• What this exercise asks
A: In the passage on processing before tokenising, what happens to a U+FEFF character that comes first in the sequence?
B: Rewrite the stretch of the records from their start through the line that contains "point(1035,472)", replacing "header" with "heading" and keeping everything else the same.

• Passage shown

....................

Processing that happens before tokenising
This document's description of tokenising takes a sequence of characters as input.
rustc
obtains that sequence of characters as follows:
This description is taken from the Input format chapter of the Reference.
Source encoding
Each source file is interpreted as a sequence of Unicode characters encoded in UTF-8. It is an error if the file is not valid UTF-8.
Byte order mark removal
If the first character in the sequence is U+FEFF
(BYTE ORDER MARK), it is removed.
CRLF normalization
Each pair of characters U+000D
CR immediately followed by U+000A
LF is replaced by a single U+000A
LF.
Other occurrences of the character U+000D
CR are left in place (they are treated as whitespace).
Note: this document's description of tokenisation doesn't assume that the sequence CRLF never appears in its input; that makes it more general than necessary, but should do no harm.
In particular, in places where the Reference says that tokens may not contain "lone CR", this description just says that any CR is rejected.

....................

• Items

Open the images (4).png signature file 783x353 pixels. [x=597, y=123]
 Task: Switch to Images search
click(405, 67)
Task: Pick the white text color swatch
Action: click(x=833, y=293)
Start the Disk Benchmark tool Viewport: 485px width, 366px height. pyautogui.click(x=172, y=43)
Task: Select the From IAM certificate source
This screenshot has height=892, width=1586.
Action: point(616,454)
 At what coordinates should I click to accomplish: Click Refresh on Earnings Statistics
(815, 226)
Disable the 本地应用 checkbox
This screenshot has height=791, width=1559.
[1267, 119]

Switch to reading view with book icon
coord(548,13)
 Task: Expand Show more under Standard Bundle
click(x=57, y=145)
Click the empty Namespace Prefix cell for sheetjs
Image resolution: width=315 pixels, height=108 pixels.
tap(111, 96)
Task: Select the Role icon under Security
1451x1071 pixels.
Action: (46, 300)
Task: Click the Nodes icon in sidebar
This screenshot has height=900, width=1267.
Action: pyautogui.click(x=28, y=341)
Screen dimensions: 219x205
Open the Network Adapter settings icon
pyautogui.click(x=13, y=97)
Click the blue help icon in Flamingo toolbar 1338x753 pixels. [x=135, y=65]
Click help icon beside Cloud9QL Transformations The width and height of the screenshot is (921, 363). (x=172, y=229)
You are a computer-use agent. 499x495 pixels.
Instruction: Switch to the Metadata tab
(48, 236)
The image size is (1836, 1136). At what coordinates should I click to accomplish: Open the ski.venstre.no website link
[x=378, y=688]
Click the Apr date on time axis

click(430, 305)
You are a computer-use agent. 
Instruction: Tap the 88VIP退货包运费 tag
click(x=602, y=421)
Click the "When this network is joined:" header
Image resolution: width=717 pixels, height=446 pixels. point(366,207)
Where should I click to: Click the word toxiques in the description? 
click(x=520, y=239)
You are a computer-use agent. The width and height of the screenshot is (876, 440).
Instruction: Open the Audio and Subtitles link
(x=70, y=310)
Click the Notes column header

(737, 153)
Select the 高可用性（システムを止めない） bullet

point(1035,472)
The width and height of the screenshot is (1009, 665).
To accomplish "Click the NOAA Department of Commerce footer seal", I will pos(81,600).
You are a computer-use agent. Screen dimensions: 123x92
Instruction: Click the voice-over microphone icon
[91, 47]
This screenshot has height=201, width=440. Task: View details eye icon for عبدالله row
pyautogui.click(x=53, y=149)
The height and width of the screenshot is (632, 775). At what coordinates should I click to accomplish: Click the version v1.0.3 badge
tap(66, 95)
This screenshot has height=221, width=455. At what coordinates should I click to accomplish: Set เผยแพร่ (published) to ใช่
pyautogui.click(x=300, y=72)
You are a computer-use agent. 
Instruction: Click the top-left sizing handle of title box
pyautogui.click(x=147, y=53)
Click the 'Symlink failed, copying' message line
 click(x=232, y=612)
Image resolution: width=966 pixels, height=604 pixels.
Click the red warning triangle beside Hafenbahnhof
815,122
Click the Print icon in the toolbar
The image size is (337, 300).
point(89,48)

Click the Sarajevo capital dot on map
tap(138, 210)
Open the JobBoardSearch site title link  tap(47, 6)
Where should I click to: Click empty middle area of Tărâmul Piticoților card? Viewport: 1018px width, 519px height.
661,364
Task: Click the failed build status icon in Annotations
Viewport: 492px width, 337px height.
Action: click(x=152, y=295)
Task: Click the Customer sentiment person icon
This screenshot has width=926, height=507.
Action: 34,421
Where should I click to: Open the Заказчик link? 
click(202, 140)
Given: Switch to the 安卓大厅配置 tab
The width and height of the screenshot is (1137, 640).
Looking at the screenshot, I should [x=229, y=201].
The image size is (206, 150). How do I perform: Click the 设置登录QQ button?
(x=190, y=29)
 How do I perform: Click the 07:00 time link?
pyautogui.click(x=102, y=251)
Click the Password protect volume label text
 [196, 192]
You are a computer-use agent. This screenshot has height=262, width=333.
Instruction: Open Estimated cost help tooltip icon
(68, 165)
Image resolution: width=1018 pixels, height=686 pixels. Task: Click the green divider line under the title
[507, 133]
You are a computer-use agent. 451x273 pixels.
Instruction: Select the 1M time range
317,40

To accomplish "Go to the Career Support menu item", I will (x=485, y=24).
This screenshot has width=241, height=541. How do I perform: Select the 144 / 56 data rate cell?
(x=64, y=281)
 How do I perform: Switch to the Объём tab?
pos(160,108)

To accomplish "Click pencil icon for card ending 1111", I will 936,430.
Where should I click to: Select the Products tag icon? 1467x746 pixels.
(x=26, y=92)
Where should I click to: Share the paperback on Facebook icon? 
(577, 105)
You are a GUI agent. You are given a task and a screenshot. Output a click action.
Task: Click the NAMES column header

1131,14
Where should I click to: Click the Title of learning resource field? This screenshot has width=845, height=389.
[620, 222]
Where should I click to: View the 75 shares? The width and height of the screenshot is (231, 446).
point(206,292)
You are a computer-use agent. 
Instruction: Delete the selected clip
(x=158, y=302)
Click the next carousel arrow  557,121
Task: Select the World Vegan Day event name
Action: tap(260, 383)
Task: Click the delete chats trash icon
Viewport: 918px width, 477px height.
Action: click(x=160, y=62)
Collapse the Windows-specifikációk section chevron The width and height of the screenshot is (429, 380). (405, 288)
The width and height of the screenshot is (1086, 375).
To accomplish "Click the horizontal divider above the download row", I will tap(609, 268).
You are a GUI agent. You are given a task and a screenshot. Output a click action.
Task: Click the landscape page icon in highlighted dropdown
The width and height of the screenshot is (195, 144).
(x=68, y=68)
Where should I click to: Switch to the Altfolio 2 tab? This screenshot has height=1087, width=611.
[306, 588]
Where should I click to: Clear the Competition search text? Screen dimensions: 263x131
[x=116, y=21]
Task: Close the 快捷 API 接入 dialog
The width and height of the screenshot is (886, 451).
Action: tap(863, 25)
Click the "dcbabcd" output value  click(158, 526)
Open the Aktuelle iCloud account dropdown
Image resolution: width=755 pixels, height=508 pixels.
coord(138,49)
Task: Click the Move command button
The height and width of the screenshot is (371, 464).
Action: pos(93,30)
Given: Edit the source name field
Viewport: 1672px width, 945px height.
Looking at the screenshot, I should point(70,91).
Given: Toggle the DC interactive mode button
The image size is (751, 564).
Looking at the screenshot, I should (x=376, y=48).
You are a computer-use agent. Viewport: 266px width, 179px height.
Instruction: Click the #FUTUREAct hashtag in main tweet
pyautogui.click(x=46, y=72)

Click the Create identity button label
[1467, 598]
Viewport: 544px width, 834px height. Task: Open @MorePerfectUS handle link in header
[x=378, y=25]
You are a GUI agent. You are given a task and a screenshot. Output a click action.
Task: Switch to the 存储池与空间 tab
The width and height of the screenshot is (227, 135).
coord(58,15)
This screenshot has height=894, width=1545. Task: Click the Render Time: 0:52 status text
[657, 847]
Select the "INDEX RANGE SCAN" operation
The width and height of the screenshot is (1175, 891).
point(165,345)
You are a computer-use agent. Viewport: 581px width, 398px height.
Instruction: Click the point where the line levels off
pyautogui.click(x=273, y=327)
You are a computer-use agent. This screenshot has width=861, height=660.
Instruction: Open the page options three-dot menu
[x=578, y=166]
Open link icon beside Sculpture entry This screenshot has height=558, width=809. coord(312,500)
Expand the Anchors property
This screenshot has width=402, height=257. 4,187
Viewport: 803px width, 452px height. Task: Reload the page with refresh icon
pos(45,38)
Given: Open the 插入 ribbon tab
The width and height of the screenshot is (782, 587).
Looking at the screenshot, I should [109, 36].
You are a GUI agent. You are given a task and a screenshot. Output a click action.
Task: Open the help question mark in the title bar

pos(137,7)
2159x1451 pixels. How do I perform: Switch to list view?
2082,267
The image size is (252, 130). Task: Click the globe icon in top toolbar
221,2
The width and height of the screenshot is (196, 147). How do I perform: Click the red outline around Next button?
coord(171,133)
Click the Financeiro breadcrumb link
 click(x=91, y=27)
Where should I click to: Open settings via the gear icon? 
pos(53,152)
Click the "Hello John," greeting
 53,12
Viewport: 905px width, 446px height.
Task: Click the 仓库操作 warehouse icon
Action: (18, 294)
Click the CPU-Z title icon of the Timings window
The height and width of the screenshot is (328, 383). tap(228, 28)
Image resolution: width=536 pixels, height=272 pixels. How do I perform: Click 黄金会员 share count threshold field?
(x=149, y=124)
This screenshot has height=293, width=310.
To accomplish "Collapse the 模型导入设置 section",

....................

• Answers by task
A: It is removed.

B:
Open the images (4).png signature file 783x353 pixels. [x=597, y=123]
 Task: Switch to Images search
click(405, 67)
Task: Pick the white text color swatch
Action: click(x=833, y=293)
Start the Disk Benchmark tool Viewport: 485px width, 366px height. pyautogui.click(x=172, y=43)
Task: Select the From IAM certificate source
This screenshot has height=892, width=1586.
Action: point(616,454)
 At what coordinates should I click to accomplish: Click Refresh on Earnings Statistics
(815, 226)
Disable the 本地应用 checkbox
This screenshot has height=791, width=1559.
[1267, 119]

Switch to reading view with book icon
coord(548,13)
 Task: Expand Show more under Standard Bundle
click(x=57, y=145)
Click the empty Namespace Prefix cell for sheetjs
Image resolution: width=315 pixels, height=108 pixels.
tap(111, 96)
Task: Select the Role icon under Security
1451x1071 pixels.
Action: (46, 300)
Task: Click the Nodes icon in sidebar
This screenshot has height=900, width=1267.
Action: pyautogui.click(x=28, y=341)
Screen dimensions: 219x205
Open the Network Adapter settings icon
pyautogui.click(x=13, y=97)
Click the blue help icon in Flamingo toolbar 1338x753 pixels. [x=135, y=65]
Click help icon beside Cloud9QL Transformations The width and height of the screenshot is (921, 363). (x=172, y=229)
You are a computer-use agent. 499x495 pixels.
Instruction: Switch to the Metadata tab
(48, 236)
The image size is (1836, 1136). At what coordinates should I click to accomplish: Open the ski.venstre.no website link
[x=378, y=688]
Click the Apr date on time axis

click(430, 305)
You are a computer-use agent. 
Instruction: Tap the 88VIP退货包运费 tag
click(x=602, y=421)
Click the "When this network is joined:" heading
Image resolution: width=717 pixels, height=446 pixels. point(366,207)
Where should I click to: Click the word toxiques in the description? 
click(x=520, y=239)
You are a computer-use agent. The width and height of the screenshot is (876, 440).
Instruction: Open the Audio and Subtitles link
(x=70, y=310)
Click the Notes column heading

(737, 153)
Select the 高可用性（システムを止めない） bullet

point(1035,472)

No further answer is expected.